Research Insights
- Guiding a Diffusion Model with a Bad Version of Itself combines an image model with an intentionally worse version of itself, and shows how this combination can be used for image synthesis that better balances coherence vs. diversity. (Despite neural methods being largely “block boxes”, results like this show that we do actually understand enough about internals to make meaningful interventions.)
- LLMs are notoriously bad at math. A new preprint investigates fixing that: Transformers Can Do Arithmetic with the Right Embeddings.
- The model can do 100-digit addition (99% accuracy) after being trained on 20-digit numbers. Capabilities also adapted to multiplication. The trick is to enforce an embedding that explicitly captures the position of digits within a number. So numerical representations are first-class during tokenization (conceptually similar to the Polymathic xVal number encoding).

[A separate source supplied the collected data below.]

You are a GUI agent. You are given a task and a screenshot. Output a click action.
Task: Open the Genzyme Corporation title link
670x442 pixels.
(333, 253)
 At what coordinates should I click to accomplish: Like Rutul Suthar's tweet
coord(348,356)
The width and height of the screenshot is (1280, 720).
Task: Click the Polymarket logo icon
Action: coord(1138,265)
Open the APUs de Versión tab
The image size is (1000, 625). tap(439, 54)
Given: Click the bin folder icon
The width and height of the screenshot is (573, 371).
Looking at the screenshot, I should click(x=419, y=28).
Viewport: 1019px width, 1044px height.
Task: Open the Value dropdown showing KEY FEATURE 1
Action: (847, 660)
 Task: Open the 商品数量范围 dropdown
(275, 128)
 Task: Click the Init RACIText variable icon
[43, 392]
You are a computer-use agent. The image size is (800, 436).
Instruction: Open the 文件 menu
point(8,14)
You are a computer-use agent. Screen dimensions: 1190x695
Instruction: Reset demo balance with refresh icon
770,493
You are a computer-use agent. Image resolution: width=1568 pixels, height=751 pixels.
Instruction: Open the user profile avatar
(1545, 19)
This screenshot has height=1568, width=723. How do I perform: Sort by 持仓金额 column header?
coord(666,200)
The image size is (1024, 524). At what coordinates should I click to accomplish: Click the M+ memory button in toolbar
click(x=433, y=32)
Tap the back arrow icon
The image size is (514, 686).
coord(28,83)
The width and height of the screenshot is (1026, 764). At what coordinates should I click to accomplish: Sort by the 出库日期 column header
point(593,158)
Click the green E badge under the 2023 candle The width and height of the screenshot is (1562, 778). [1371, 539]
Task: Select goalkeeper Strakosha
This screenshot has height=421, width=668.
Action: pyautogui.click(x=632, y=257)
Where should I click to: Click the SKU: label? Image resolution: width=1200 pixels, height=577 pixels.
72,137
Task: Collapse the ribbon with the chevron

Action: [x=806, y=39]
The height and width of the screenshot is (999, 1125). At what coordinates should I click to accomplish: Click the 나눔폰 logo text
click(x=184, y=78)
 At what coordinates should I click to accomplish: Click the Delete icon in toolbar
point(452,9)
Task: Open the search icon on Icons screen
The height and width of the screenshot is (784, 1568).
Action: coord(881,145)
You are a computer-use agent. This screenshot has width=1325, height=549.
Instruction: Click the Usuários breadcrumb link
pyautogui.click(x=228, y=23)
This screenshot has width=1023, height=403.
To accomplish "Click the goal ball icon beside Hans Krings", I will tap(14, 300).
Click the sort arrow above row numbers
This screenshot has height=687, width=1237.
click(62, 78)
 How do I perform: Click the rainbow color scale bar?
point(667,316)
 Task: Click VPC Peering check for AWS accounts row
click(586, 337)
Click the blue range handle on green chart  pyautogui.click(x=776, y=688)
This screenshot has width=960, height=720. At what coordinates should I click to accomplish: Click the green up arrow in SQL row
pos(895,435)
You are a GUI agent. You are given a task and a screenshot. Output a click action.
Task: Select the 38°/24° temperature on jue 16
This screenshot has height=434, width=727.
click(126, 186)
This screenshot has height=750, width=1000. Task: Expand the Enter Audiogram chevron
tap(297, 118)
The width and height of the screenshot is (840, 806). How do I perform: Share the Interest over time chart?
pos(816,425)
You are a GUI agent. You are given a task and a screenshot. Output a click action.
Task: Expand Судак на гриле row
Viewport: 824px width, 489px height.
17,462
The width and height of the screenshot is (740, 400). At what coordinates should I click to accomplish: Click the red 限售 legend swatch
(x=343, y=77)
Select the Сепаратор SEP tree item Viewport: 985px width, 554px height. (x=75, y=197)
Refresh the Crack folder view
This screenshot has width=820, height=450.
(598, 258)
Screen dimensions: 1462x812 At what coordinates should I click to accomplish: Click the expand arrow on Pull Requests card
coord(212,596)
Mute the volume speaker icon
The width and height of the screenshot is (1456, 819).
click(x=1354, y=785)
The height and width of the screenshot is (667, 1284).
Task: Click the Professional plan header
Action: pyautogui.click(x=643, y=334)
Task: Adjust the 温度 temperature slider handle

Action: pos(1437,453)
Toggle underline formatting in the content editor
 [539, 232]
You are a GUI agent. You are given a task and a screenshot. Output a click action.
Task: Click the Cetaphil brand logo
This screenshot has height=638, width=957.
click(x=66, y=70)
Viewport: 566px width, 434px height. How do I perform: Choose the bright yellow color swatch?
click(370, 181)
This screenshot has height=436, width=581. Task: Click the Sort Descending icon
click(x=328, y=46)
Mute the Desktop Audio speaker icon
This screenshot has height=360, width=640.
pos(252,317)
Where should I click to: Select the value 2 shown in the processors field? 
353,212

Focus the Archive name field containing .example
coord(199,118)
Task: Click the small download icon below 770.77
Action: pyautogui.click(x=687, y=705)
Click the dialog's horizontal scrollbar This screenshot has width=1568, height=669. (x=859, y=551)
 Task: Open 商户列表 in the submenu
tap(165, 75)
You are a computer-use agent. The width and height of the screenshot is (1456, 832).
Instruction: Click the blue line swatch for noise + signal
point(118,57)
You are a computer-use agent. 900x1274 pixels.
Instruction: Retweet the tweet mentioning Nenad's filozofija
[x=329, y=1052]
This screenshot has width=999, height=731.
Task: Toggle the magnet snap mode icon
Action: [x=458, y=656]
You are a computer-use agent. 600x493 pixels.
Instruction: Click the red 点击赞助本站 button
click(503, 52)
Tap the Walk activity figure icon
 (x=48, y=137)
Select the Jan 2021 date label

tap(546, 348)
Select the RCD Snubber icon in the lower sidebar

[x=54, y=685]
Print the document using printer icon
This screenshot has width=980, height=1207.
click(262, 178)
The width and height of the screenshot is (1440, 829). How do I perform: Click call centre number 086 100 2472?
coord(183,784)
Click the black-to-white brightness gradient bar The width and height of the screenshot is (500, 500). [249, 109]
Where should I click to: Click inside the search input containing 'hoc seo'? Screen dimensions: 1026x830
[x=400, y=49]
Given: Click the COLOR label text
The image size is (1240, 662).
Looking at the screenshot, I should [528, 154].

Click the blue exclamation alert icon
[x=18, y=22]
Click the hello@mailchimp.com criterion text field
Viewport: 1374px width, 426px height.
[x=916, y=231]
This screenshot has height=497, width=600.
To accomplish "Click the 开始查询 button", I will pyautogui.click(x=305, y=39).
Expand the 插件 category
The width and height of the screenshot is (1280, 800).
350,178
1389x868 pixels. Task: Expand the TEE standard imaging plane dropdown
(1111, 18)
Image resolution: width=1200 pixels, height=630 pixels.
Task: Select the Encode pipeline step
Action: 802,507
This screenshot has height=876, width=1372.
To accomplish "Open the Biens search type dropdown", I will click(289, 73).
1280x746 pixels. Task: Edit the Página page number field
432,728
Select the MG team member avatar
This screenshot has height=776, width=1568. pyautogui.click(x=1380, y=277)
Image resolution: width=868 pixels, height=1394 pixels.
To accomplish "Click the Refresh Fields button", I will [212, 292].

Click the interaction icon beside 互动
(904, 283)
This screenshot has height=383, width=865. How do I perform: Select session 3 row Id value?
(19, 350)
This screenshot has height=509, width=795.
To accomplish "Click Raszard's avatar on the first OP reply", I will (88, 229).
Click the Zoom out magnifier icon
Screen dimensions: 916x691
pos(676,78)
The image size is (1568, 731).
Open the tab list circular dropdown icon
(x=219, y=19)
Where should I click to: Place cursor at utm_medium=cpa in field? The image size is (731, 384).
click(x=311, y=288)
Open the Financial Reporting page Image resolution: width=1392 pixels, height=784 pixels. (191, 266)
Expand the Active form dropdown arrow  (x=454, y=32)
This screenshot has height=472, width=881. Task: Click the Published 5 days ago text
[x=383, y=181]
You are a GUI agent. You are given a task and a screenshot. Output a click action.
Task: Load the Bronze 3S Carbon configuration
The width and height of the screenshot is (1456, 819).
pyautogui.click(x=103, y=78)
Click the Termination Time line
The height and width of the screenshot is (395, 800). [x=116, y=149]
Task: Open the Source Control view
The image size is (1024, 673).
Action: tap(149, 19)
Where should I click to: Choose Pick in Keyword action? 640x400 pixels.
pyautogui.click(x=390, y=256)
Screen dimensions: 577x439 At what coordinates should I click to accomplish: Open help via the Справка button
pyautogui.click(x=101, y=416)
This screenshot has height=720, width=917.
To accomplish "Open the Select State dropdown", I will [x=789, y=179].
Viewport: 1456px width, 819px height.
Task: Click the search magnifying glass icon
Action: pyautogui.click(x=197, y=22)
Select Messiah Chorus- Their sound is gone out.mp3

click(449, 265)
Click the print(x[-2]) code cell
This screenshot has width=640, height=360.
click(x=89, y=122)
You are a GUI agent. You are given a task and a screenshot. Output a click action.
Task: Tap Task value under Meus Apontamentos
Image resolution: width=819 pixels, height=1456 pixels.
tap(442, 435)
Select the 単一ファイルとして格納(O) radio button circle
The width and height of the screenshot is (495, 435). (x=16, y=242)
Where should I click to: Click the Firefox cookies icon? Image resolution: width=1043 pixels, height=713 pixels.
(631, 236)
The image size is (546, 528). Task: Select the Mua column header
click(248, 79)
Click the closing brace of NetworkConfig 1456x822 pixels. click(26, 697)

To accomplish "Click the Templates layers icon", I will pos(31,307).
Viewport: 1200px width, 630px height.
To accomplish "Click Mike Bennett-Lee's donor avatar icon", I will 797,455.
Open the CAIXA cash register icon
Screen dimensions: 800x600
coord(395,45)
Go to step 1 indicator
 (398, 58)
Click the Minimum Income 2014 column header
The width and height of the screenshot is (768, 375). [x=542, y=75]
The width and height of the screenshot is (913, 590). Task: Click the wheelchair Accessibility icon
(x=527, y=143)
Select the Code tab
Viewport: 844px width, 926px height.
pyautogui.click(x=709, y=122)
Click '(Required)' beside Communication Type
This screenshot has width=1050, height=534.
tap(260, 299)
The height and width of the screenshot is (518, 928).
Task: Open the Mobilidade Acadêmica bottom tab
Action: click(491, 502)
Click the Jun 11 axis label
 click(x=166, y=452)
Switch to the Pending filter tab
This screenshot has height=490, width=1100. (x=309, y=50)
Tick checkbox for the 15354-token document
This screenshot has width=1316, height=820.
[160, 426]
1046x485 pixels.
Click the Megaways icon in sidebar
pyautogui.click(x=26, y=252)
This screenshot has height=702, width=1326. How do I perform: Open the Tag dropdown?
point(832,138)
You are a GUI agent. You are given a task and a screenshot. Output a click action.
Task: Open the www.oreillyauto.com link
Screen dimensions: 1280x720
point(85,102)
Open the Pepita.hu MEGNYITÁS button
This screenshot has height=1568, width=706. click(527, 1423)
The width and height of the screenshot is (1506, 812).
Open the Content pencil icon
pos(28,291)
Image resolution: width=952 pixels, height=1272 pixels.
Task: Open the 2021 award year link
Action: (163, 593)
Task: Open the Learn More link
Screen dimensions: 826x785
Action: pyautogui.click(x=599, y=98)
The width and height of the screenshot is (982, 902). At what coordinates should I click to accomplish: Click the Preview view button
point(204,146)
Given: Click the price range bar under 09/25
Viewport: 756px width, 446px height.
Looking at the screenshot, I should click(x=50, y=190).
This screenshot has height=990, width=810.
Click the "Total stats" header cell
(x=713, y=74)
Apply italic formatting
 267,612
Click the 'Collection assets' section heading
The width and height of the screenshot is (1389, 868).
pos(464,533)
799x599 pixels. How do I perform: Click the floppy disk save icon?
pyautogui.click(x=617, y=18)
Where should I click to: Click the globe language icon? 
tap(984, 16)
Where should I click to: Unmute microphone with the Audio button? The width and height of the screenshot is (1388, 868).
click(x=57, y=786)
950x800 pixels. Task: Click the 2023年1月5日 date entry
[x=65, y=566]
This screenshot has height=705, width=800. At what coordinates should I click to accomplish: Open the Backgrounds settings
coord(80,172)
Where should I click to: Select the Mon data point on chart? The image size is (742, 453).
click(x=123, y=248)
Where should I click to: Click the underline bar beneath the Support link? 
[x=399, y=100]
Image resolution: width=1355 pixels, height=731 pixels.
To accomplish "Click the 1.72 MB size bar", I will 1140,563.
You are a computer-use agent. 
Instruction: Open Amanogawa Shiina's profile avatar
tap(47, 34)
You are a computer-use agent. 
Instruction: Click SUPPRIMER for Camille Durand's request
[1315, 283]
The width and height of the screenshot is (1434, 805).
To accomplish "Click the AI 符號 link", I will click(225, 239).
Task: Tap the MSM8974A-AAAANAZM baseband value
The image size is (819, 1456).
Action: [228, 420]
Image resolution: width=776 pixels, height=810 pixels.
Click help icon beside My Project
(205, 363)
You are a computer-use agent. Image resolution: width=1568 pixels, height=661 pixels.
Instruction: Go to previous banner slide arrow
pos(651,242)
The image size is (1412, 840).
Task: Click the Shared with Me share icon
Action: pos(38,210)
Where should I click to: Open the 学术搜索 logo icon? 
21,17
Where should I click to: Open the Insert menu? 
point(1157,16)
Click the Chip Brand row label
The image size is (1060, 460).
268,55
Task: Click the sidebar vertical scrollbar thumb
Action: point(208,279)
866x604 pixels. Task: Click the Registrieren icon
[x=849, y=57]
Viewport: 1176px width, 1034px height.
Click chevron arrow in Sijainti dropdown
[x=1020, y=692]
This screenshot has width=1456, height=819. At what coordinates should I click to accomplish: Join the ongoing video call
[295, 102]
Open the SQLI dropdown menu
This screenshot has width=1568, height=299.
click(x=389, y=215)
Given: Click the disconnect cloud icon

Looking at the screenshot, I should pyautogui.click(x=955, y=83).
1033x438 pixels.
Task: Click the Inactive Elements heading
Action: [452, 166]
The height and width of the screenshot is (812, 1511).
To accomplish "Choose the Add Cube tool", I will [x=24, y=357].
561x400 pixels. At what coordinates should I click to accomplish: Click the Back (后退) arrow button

- Of course LLMs can just call external functions to make sure math gets done correctly. But I like the idea of crafting the LLMs themselves to correctly embody basic concepts from math and logic, as it might generalize to improved performance on a range of other planning/deliberation activities.
Audio
- Machine translation has been scaled to 200 languages. The impressive part is that many of these languages have very little training data. The point is that the model can learn language structure from the well-represented languages, and generalize to the languages will less training data.
Avatars
AI audio/video avatars are advancing rapidly. (So this is your periodic reminder to be increasingly skeptical of videos you see, and of random phone calls from loved ones asking you for money.)
- Synthesia EXPRESS-1 avatars show emotions that match the text.
- HeyGen has also demonstrated that they can apply their AI avatar trick (resync lip motions in an existing video to match a new script) to videos where the person is in motion. One of the main use-cases is converting videos to other languages; so this broadens the range of content that can be targeted. Of course one can also use it to nefariously change what someone said in an otherwise very-non-AI-looking video.
- V-Express improves further on virtual avatars (generates video aligned with an audio track, based on a single photo).
- ChatTTS is a text-to-speech system that is remarkably good, including being able to add natural-sounding pauses, laughs, etc. Open source, so you can run it all locally if you want.